Когда-то остров Байюкада, видимо, был диким и прекрасным. Но сейчас по нему бегают табуны туристов, которые гадят, где Бог на душу положит, не запариваясь, что вообще-то эта территория – национальный парк, и закидывать ее бычками и пустыми бутылками – святотатство… Дорога вокруг острова идет одна, и нам постоянно приходилось уворачиваться от дурных коней, с цоканьем вылетавших из-за поворота.  В довершении всего, никаких диких пляжей здесь нет и в помине. Вместо них есть пара диких строек с дикими строителями, встреча с которыми была еще неприятнее, чем с кониками…  В итоге помаявшись несколько часов и так и не искупавшись, мы решили вернуться к пристани, на обратному пути посетив виллу Троцкого. Здесь нас тоже ждал сюрприз. Несмотря на то, что вилла помянута во всех путеводителях, она закрыта для посещения. Дело в том, что со времен отъезда Троцкого ей никто не занимался. И дом находится в крайне плачевном виде, фактически – стоит в развалинах. Но и к развалинам тоже не подойдешь, ибо они окружены каменным забором…
- Яныч, глянь, в этом месте забор низкий, можно перелезть!
- С ума сошла, я никуда не полезу!
- Тогда стой на стреме и держи мою сумку – я обещала ребятам из редакции снимки виллы…
- Ты же не на работе!
- Я – всегда на работе – говорю уже из-за забора.

*Записи:*

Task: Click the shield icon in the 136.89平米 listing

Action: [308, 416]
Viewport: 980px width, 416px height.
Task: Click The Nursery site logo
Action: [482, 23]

*Что сделать:*
[A] Как перевести на английский язык предложение «Несмотря на то, что вилла помянута во всех путеводителях, она закрыта для посещения.» из отрывка об острове Байюкада?
[B] Повторите без изменений фрагмент отрывка об острове Байюкада, начиная с «- С ума сошла, я» и заканчивая «уже из-за забора.».

*Решения задач:*
[A] Even though the villa is mentioned in every guidebook, it is closed to visitors.

[B]
- С ума сошла, я никуда не полезу!
- Тогда стой на стреме и держи мою сумку – я обещала ребятам из редакции снимки виллы…
- Ты же не на работе!
- Я – всегда на работе – говорю уже из-за забора.